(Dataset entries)
#####
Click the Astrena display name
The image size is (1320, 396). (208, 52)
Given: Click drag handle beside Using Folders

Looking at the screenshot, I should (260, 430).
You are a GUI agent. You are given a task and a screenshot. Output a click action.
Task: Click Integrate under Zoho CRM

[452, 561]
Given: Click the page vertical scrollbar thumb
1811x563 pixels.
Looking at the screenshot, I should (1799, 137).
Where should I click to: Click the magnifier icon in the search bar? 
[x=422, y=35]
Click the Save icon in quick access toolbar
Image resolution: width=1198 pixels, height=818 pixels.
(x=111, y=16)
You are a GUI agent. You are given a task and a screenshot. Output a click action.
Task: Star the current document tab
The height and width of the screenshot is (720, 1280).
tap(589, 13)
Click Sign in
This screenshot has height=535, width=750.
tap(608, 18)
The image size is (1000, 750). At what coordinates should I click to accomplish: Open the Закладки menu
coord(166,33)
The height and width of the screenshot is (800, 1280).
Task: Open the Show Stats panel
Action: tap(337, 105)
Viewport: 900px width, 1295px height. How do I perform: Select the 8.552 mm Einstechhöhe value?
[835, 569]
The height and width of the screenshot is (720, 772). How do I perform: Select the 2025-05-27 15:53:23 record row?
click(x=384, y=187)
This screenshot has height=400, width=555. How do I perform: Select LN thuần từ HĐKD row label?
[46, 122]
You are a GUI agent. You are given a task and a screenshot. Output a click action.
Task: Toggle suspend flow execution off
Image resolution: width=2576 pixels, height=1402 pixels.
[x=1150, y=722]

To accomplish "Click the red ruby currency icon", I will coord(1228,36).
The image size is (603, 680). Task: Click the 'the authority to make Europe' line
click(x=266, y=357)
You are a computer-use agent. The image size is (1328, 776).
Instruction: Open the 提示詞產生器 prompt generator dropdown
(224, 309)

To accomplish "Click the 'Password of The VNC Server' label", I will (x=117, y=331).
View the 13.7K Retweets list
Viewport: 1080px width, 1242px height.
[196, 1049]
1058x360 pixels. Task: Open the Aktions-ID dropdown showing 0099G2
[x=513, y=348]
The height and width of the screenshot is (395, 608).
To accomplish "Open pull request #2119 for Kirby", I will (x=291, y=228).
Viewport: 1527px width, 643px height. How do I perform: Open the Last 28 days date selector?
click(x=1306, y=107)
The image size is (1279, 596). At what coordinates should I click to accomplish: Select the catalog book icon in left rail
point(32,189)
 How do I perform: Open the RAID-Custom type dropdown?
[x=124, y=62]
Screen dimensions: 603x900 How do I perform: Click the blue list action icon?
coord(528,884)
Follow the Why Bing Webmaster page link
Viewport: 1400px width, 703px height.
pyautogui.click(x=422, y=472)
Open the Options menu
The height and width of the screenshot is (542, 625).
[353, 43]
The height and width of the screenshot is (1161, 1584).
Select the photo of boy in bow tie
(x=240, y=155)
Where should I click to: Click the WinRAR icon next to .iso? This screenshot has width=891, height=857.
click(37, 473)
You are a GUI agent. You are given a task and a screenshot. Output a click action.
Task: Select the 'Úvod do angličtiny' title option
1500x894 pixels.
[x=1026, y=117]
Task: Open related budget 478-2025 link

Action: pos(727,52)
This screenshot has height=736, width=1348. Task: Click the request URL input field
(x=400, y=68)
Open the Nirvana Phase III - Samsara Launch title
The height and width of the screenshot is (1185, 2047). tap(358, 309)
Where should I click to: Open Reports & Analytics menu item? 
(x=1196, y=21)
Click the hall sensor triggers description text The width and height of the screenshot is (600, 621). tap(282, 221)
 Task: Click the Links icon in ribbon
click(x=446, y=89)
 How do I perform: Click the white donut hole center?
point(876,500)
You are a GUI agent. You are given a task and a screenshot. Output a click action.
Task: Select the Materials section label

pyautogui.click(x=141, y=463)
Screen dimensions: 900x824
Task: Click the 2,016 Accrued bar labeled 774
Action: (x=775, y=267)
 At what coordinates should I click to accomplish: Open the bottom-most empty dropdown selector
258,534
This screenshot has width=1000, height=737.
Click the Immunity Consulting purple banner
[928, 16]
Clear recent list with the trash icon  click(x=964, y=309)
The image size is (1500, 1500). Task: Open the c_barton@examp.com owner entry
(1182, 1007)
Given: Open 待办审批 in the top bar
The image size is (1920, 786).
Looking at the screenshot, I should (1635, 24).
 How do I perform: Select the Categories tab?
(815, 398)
#####
The answer must be a single number: how many lines of the data hold the word "page".

* **EXERCISE RESULT**: 2